Certo dia, num desses presentes que a vida proporciona, ou “trégua”, aparece uma mulher, a única mulher na repartição de trabalho, chamada Laura Avellaneda. Sua reação inicial foi a de costume, ou seja, a distância, mas mantendo um olhar atento. E aqui vemos a grande habilidade do escritor Mario Benedetti em mostrar a gradual transformação do protagonista: de desinteressado empregado a um homem que percebe uma mulher bonita e que está seriamente motivado a ter um relacionamento com alguém do escritor, algo que ele jamais pensaria em viver. Um sentimento vai se apossando dele. Até que certo dia ele a convida para tomar um café e, para sua surpresa, ela aceita. Laura Avellaneda é bem mais nova do que ele. Depois de alguns encontros, ele se declara dizendo que a ama. Para mais uma surpresa dele, ela responde que já sabia.
Eles começam um caso. Martin Santomé aluga um apartamento e o relacionamento torna-se cada vez mais amoroso. A reação dos seus filhos são totalmente diferentes. Sua filha Blanca aceita e fica amiga de Laura.

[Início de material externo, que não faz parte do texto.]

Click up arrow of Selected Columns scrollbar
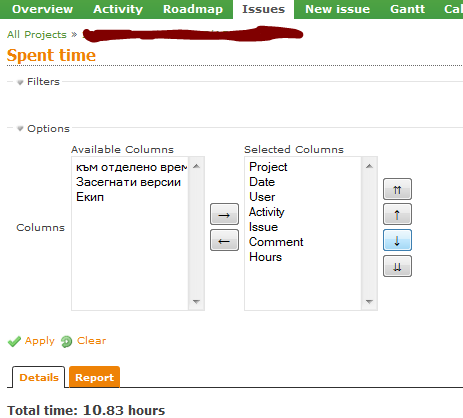 pos(369,166)
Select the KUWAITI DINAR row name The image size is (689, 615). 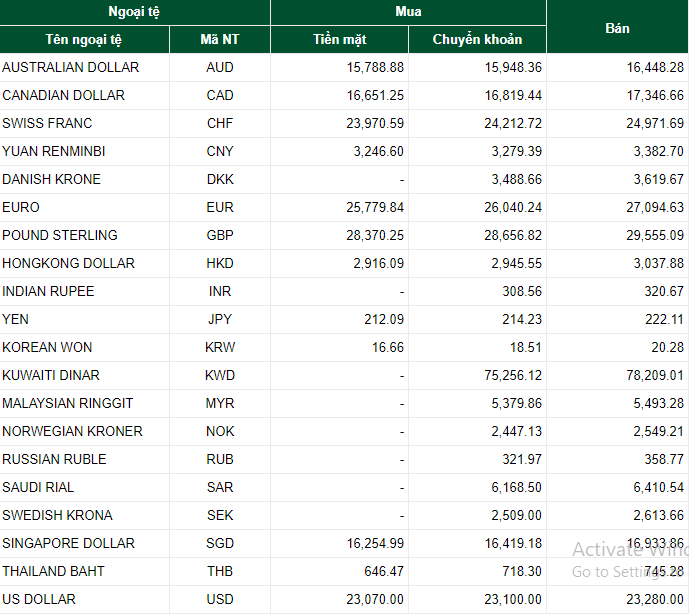[51, 375]
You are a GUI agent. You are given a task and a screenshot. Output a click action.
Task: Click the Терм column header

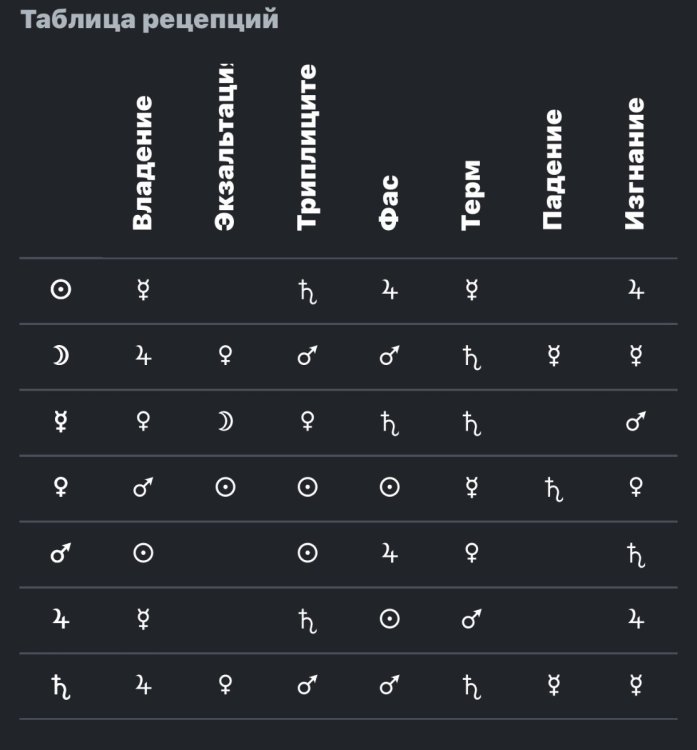click(472, 195)
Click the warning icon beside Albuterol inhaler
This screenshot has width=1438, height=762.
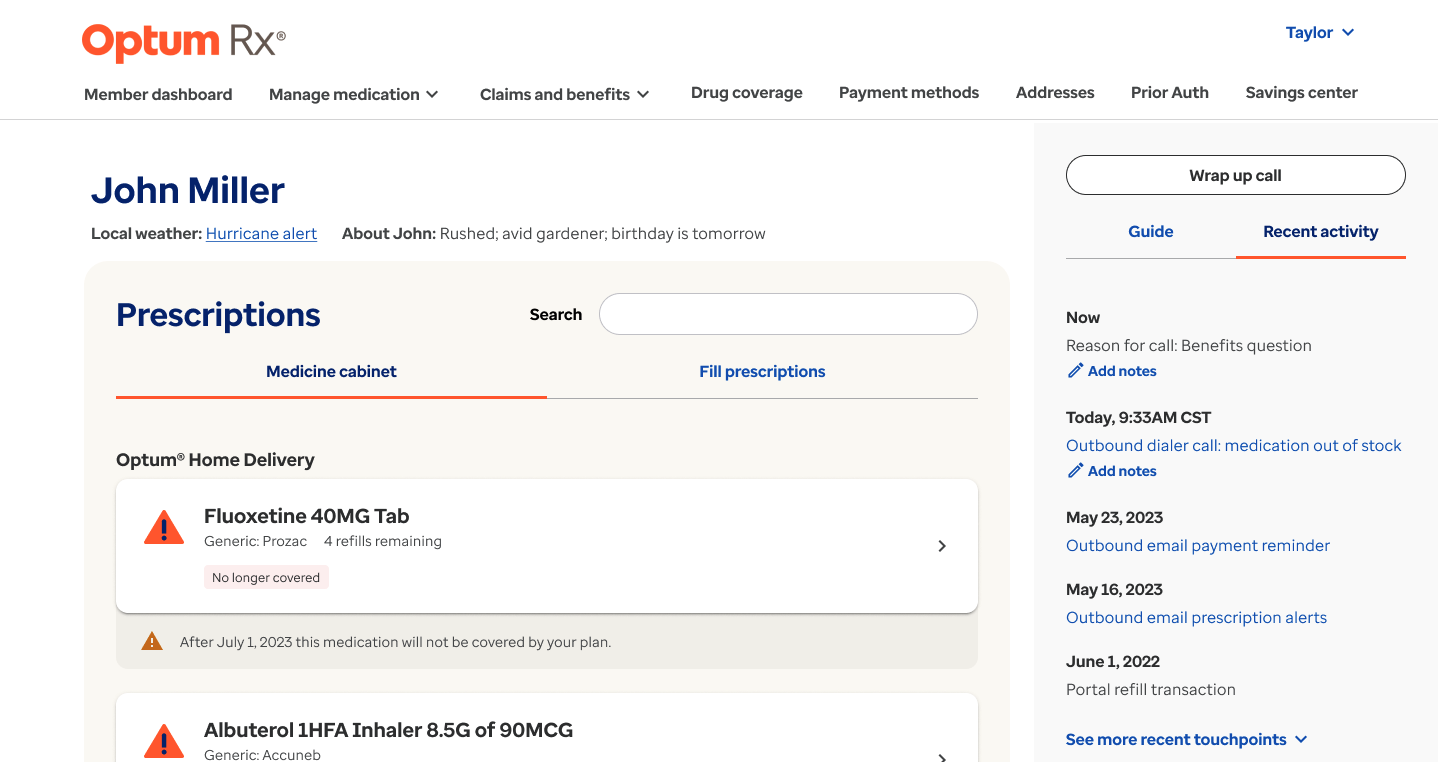point(164,741)
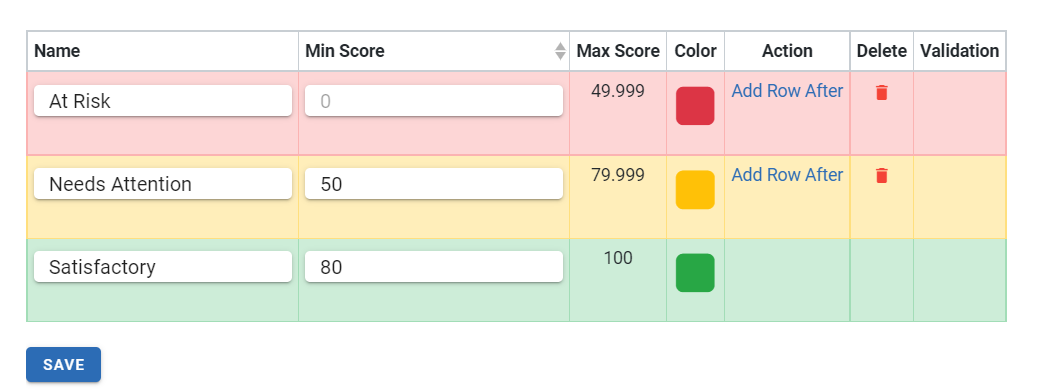Select the Validation column header

(x=959, y=51)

Em uma carta de despedida, seu filho Jaime é amargo sobre o caso do seu pai, sentindo que é uma traição à imagem de sua mãe.
Vou ficar por aqui. “A Trégua” de Mario Benedetti é sensível, complexo e traz uma inteligência sutil, uma finesse, nos ensinando muito sobre nós mesmos e a relação que a literatura estabelece com a vida. Um livro que merece um lugar de honra na sua estante.